** Dataset content follows **

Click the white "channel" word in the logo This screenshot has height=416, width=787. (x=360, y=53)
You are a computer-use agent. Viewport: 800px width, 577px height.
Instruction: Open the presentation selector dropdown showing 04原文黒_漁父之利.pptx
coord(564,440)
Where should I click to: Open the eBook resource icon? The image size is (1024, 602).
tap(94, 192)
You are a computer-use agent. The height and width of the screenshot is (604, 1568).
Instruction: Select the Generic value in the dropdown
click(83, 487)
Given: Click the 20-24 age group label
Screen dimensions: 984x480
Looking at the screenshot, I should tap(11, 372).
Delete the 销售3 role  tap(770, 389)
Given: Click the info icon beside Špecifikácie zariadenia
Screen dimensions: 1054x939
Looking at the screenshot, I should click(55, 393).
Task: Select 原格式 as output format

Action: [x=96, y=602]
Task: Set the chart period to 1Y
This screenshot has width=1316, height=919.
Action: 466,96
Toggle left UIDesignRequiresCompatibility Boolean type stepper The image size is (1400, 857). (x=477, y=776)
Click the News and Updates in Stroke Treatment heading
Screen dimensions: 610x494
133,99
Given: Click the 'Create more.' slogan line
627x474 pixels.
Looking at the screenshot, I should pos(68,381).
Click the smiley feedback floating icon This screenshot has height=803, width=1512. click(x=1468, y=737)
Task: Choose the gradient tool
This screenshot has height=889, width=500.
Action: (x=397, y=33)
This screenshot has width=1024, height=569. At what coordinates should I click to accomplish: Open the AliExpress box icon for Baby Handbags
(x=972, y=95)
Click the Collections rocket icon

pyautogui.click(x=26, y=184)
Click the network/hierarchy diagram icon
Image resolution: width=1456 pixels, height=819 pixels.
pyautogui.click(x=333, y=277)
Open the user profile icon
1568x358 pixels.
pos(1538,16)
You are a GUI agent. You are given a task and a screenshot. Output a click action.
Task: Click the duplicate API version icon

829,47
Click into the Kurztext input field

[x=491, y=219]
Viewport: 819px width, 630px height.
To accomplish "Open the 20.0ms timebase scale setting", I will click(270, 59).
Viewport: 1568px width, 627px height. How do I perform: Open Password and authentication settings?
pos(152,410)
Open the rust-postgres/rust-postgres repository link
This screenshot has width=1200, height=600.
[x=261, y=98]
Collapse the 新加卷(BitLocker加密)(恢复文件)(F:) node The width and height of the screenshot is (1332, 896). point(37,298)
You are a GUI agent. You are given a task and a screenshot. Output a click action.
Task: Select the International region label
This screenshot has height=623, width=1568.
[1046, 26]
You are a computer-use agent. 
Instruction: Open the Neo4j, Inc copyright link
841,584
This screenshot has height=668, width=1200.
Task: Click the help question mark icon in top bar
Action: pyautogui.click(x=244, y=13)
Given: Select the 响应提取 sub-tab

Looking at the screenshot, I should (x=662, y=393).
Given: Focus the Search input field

** End of Dataset content **

- Work item: All of the material above should be repeated exactly.

- Answer box:
Click the white "channel" word in the logo This screenshot has height=416, width=787. (x=360, y=53)
You are a computer-use agent. Viewport: 800px width, 577px height.
Instruction: Open the presentation selector dropdown showing 04原文黒_漁父之利.pptx
coord(564,440)
Where should I click to: Open the eBook resource icon? The image size is (1024, 602).
tap(94, 192)
You are a computer-use agent. The height and width of the screenshot is (604, 1568).
Instruction: Select the Generic value in the dropdown
click(83, 487)
Given: Click the 20-24 age group label
Screen dimensions: 984x480
Looking at the screenshot, I should tap(11, 372).
Delete the 销售3 role  tap(770, 389)
Given: Click the info icon beside Špecifikácie zariadenia
Screen dimensions: 1054x939
Looking at the screenshot, I should click(55, 393).
Task: Select 原格式 as output format

Action: [x=96, y=602]
Task: Set the chart period to 1Y
This screenshot has width=1316, height=919.
Action: 466,96
Toggle left UIDesignRequiresCompatibility Boolean type stepper The image size is (1400, 857). (x=477, y=776)
Click the News and Updates in Stroke Treatment heading
Screen dimensions: 610x494
133,99
Given: Click the 'Create more.' slogan line
627x474 pixels.
Looking at the screenshot, I should pos(68,381).
Click the smiley feedback floating icon This screenshot has height=803, width=1512. click(x=1468, y=737)
Task: Choose the gradient tool
This screenshot has height=889, width=500.
Action: (x=397, y=33)
This screenshot has width=1024, height=569. At what coordinates should I click to accomplish: Open the AliExpress box icon for Baby Handbags
(x=972, y=95)
Click the Collections rocket icon

pyautogui.click(x=26, y=184)
Click the network/hierarchy diagram icon
Image resolution: width=1456 pixels, height=819 pixels.
pyautogui.click(x=333, y=277)
Open the user profile icon
1568x358 pixels.
pos(1538,16)
You are a GUI agent. You are given a task and a screenshot. Output a click action.
Task: Click the duplicate API version icon

829,47
Click into the Kurztext input field

[x=491, y=219]
Viewport: 819px width, 630px height.
To accomplish "Open the 20.0ms timebase scale setting", I will click(270, 59).
Viewport: 1568px width, 627px height. How do I perform: Open Password and authentication settings?
pos(152,410)
Open the rust-postgres/rust-postgres repository link
This screenshot has width=1200, height=600.
[x=261, y=98]
Collapse the 新加卷(BitLocker加密)(恢复文件)(F:) node The width and height of the screenshot is (1332, 896). point(37,298)
You are a GUI agent. You are given a task and a screenshot. Output a click action.
Task: Select the International region label
This screenshot has height=623, width=1568.
[1046, 26]
You are a computer-use agent. 
Instruction: Open the Neo4j, Inc copyright link
841,584
This screenshot has height=668, width=1200.
Task: Click the help question mark icon in top bar
Action: pyautogui.click(x=244, y=13)
Given: Select the 响应提取 sub-tab

Looking at the screenshot, I should (x=662, y=393).
Given: Focus the Search input field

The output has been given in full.